EXERCISE DESCRIPTION:
Please repeat exactly the lines from the one containing "You are a computer-use" through the last line of the records below, both included, and leave out any pictures.
*** DATA FOR THE TASK Section Begins ***
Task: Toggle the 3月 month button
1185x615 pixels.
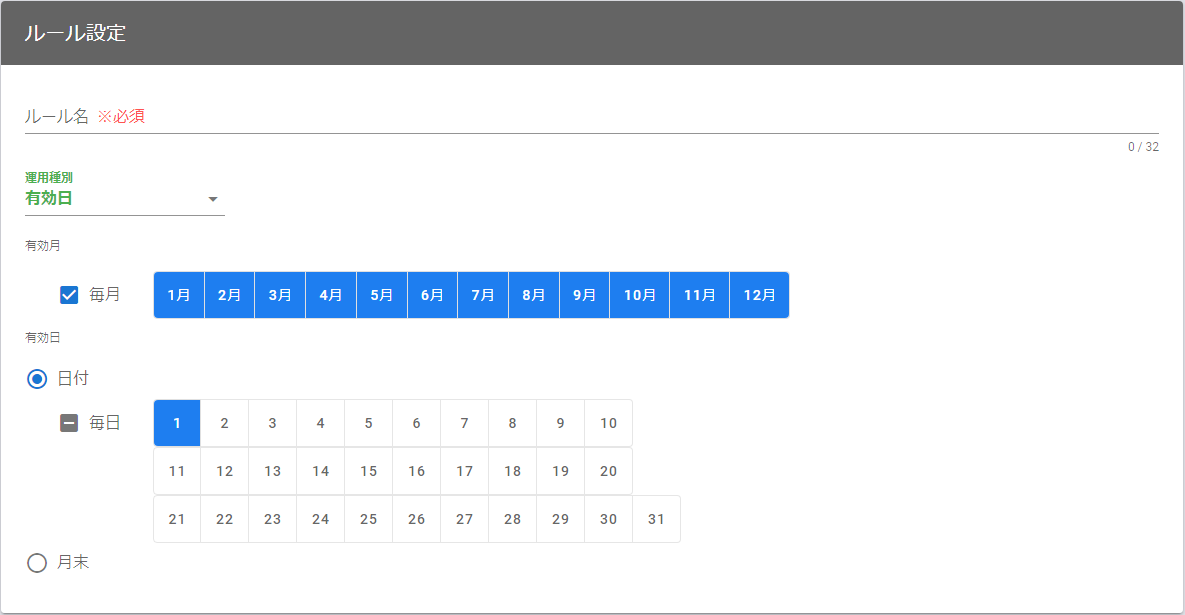Action: coord(280,295)
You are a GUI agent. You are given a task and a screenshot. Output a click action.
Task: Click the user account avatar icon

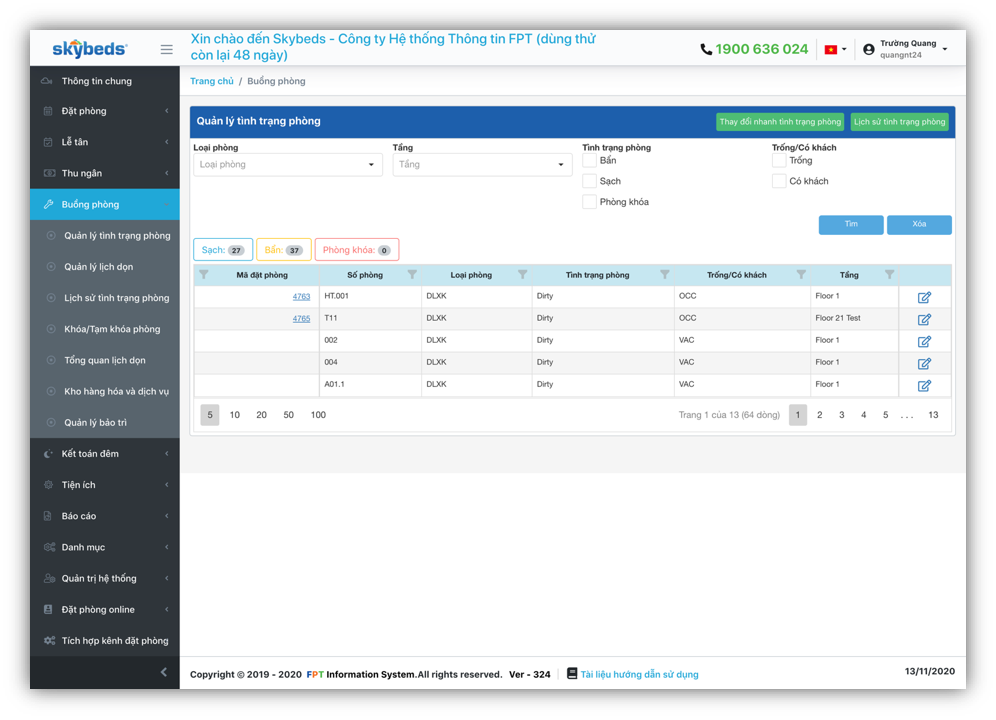(868, 49)
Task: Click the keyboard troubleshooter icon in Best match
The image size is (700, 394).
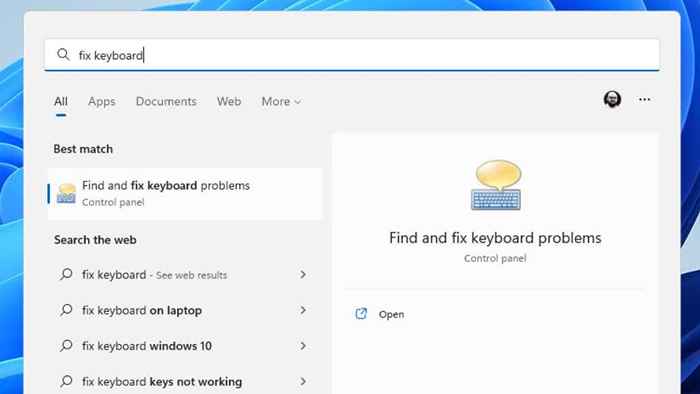Action: [67, 194]
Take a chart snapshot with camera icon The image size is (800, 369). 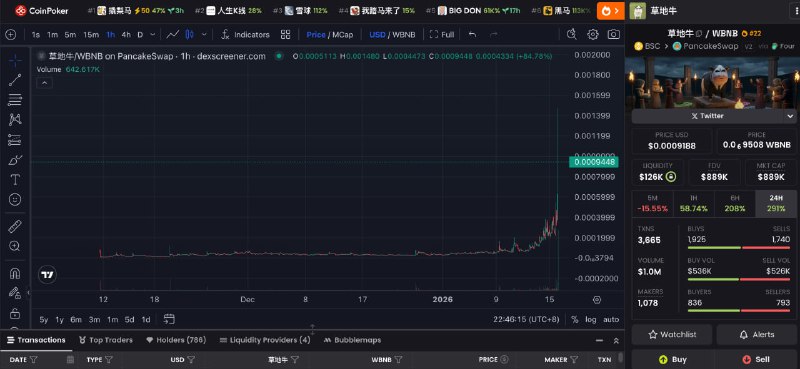click(613, 35)
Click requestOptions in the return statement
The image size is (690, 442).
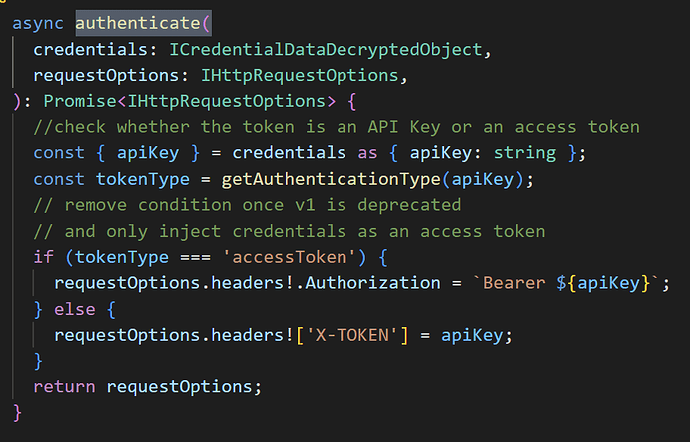click(180, 387)
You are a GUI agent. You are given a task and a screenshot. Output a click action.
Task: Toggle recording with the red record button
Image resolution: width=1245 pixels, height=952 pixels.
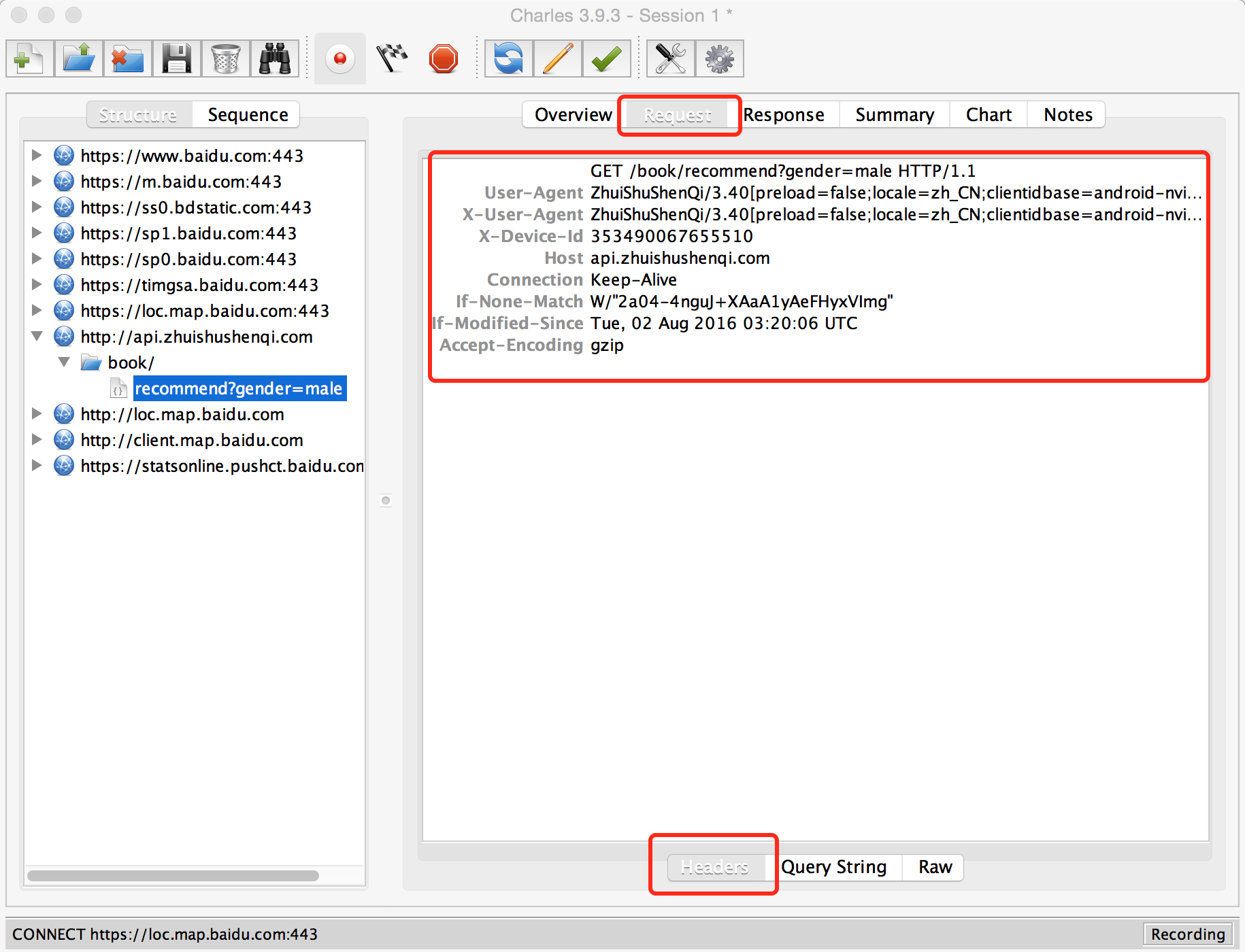(340, 59)
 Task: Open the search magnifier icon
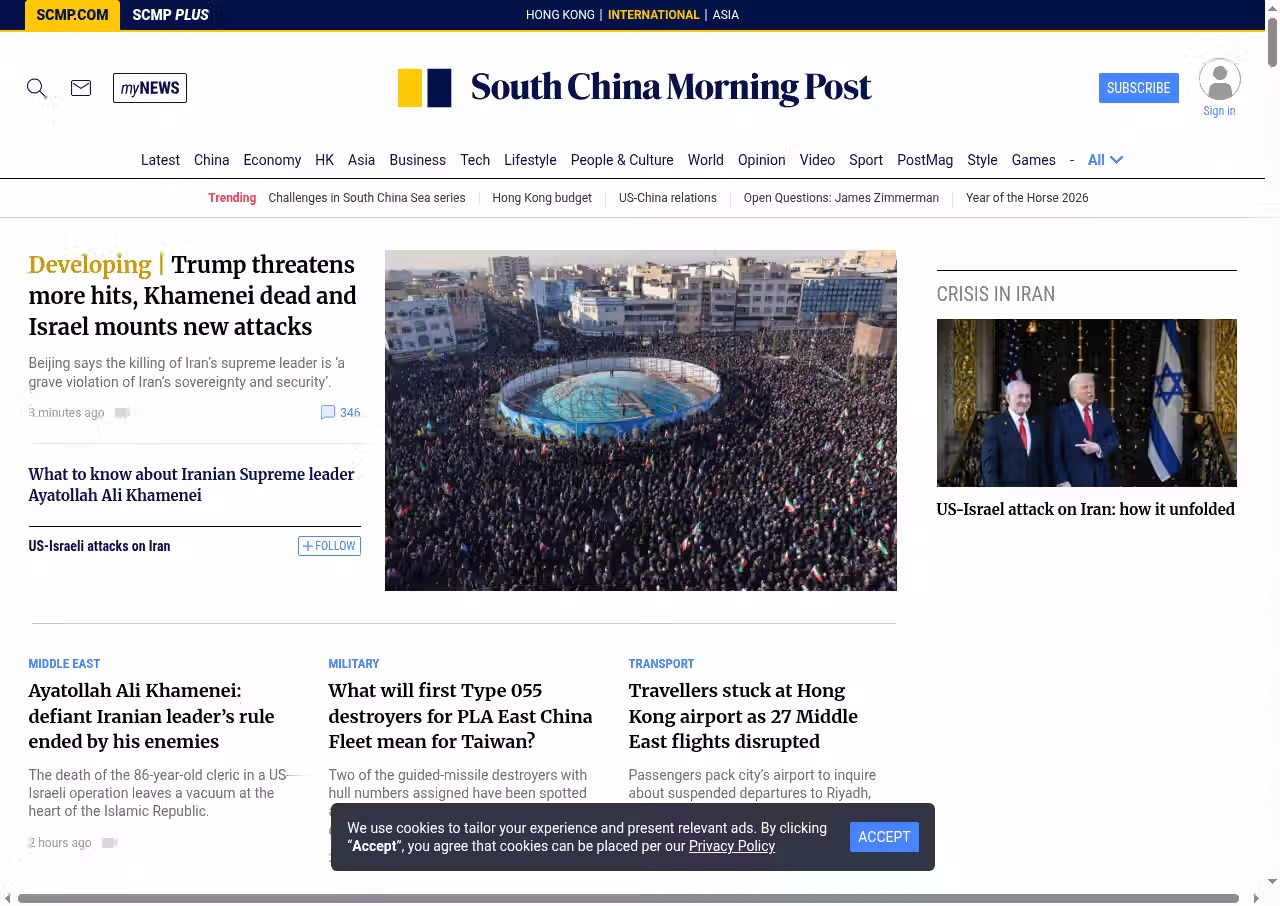coord(37,88)
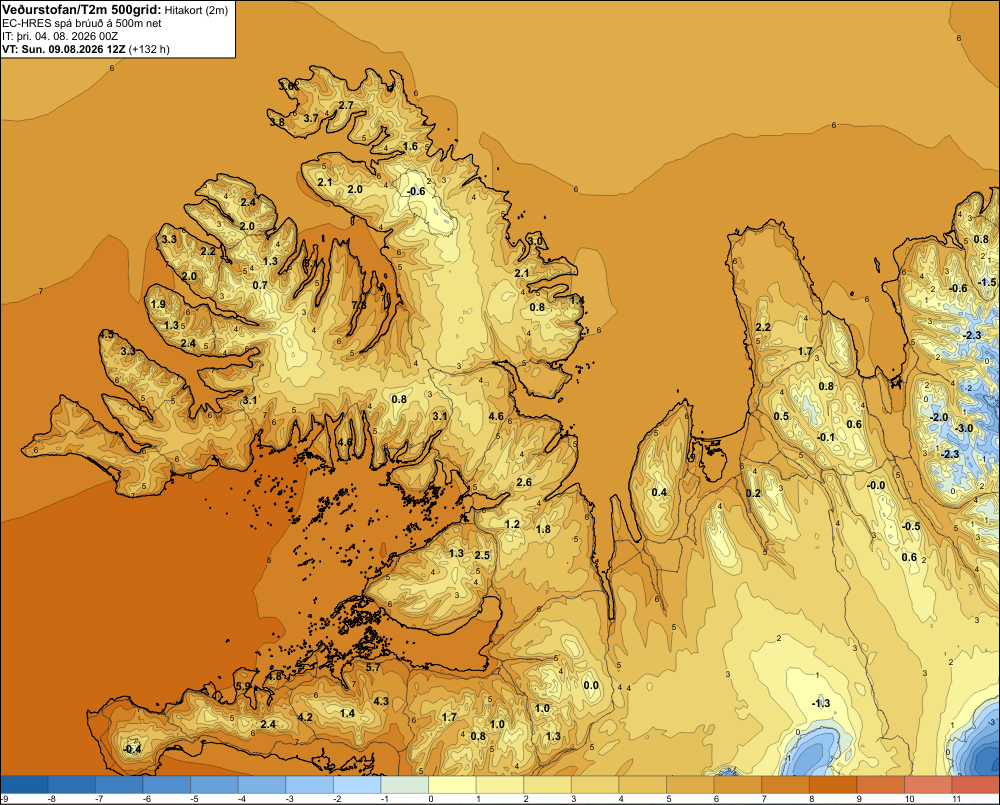The width and height of the screenshot is (1000, 805).
Task: Select the VT Sun. 09.08.2026 12Z valid-time line
Action: pos(85,49)
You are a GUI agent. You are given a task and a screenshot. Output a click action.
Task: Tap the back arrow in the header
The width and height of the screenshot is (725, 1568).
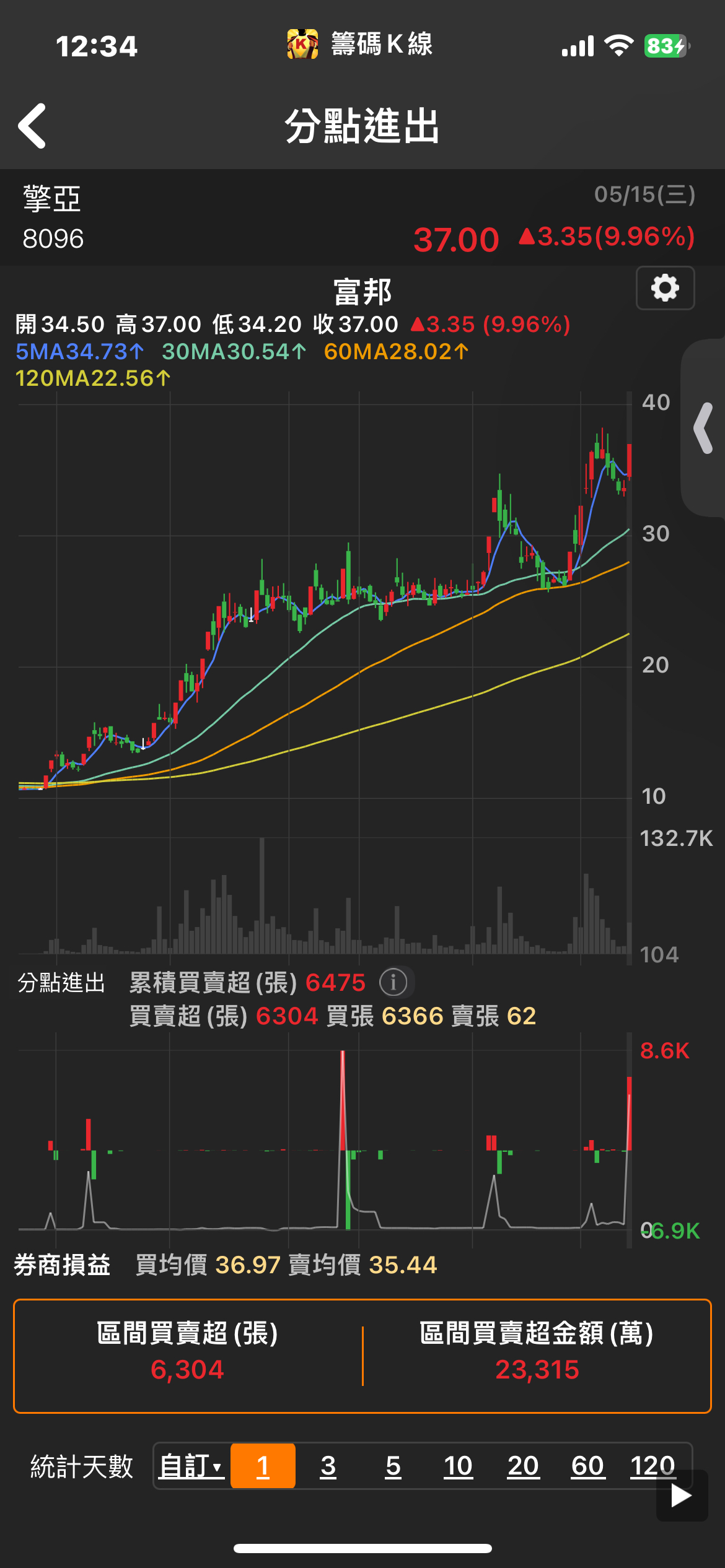pyautogui.click(x=32, y=126)
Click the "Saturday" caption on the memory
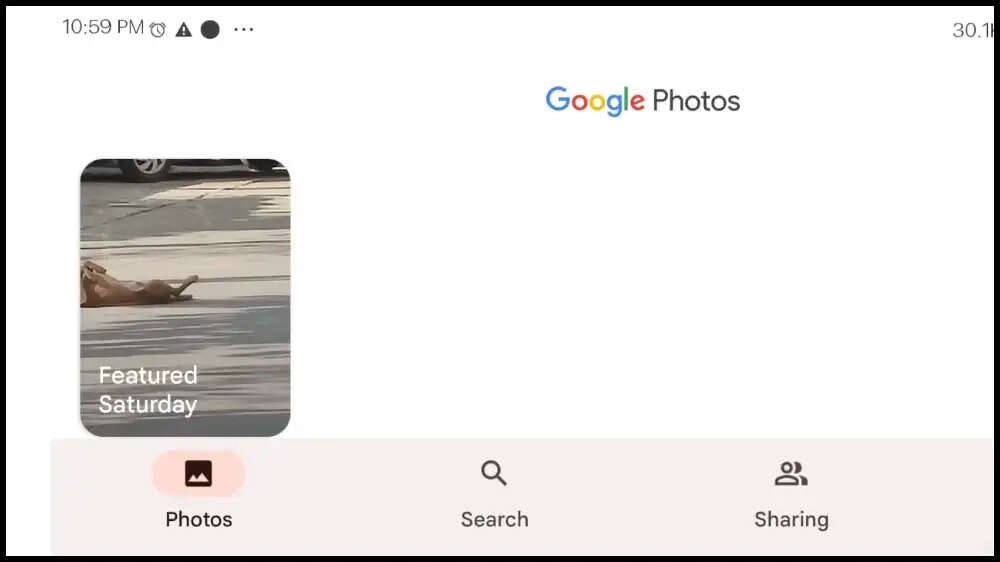This screenshot has width=1000, height=562. coord(148,404)
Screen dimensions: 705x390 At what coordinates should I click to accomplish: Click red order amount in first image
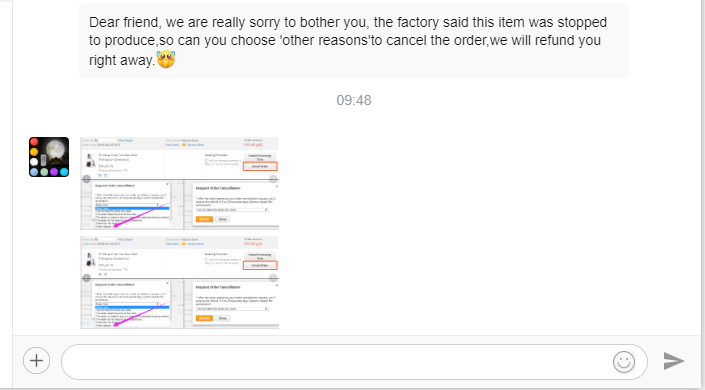tap(253, 145)
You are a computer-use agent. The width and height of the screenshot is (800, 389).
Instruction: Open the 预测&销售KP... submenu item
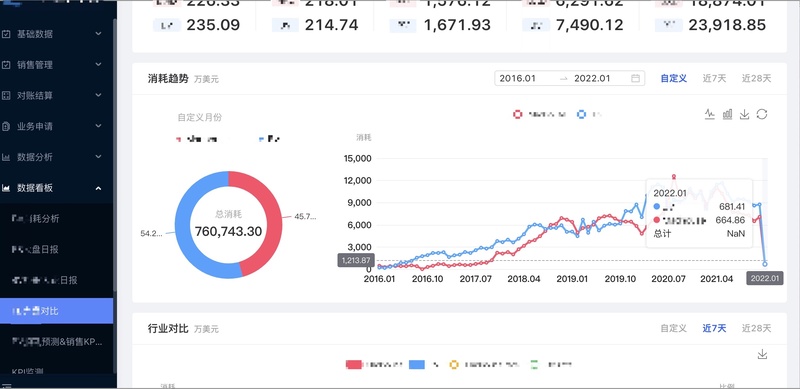pyautogui.click(x=57, y=342)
*** DATA FOR THE TASK Section Ends ***
TASK SOLUTION:
You are a computer-use agent. The width and height of the screenshot is (800, 389).
Instruction: Open the 预测&销售KP... submenu item
pyautogui.click(x=57, y=342)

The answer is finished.